Seems to function the same for me.

One thing to beware of: the default loadout is very heavy. I was mashing the hell out of the G limiter override just to make my turns. I’d suggest trading a couple Sparrows for an extra set of Sidewinders because the engagement goes close real fast. I played it several times and more often than not, Sparrows will miss the Fulcrums and by the time you find out whether or not the Sparrow will hit, you’re in Sidewinder range. As per usual, I ended up having more luck with the gun than any of the missiles. Also note that I’m restricting myself to a '89 weapons set; if you grab AIM-120 or AIM-9X, scenario will be way easier.

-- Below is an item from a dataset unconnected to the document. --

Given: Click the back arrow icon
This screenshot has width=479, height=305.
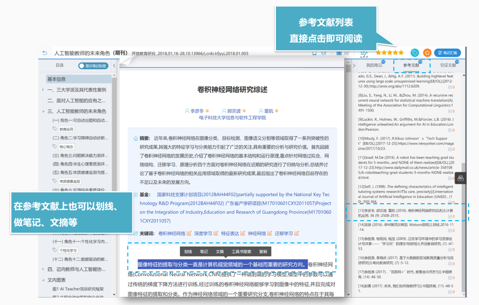Looking at the screenshot, I should tap(45, 53).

Couple of Notes/commentary Franze (that will also help anybody else with this stuff)
Your loadout is really not too heavy, The Hornet maneuvers quite well with 6 Sparrows and 2 Sidewinders, its only an extra 3,000 pounds, and the A/A missiles do not add a whole lot of drag (should be about the same as a clean jet with 1 full tank in regards to weight and probly better in drag).

What was making you have to use the G limiter override was your Speed

Corner speed for the hornet is going to be ~350-400 knots, you are merging with the fulcrum in your 2nd screenie up there at 550+ knots.

This is going to make your turn radius the size of Texas and you are on the power side of the curve at that speed and cannot pull enough AOA to start bleeding down your speed without immediately reducing the throttle.

Next, The reason your sparrow missed (initially) is because you fired it at 20NM from 7,000 feet
The sparrow is a perfectly capable 20NM weapon in DCS if fired from 20-30,000 feet or greater (if you get to 40,000 you can shoot it from 25 without too much trouble).
If the bandits are down low as well, your WEZ is only going to get smaller due to the thicker air the missile has to travel through.

A generally decent rule of thumb for Sparrows for head on shots (and amraams btw) is that from 10,000-20,000 feet, your Max WEZ is about the same as your altitude, plus a bit if hes significantly higher than you, minus a bit if hes significantly lower than you. Below 10,000 10NM works pretty solidly all the way down. Above 20,000 for sparrows you have to get all the way up to 40,000 to start seeing a significant enough range improvement. This is due to the fact that sparrows only function in game (assumed battery timer) for 60 seconds, you have to get a lot higher for that 60 seconds to start translating into extra range, you will get better kinematics out of a 30,000 vs 20,000 foot shot however.

Amraams have a longer time to live ~(90 seconds IIRC) so you can take shots farther out with them.

If you had been up at 20,000+ feet when you took your first shot, it probly would have connected.
Also a good rule of thumb on these types of intercepts. If you don’t crank (put him 45-50+degrees off your nose) after the shot, expect the missile to timeout (hit or miss) at about 1/3rd the distance you shot it (in your case a 20NM shot, you should expect it to hit/miss at 7NM from you) If you crank, its 1/2 the distance from you (10NM in this case)

IF THE BANDIT REMAINS POINTED AT YOU (if he turns around these rules of thumb are invalid).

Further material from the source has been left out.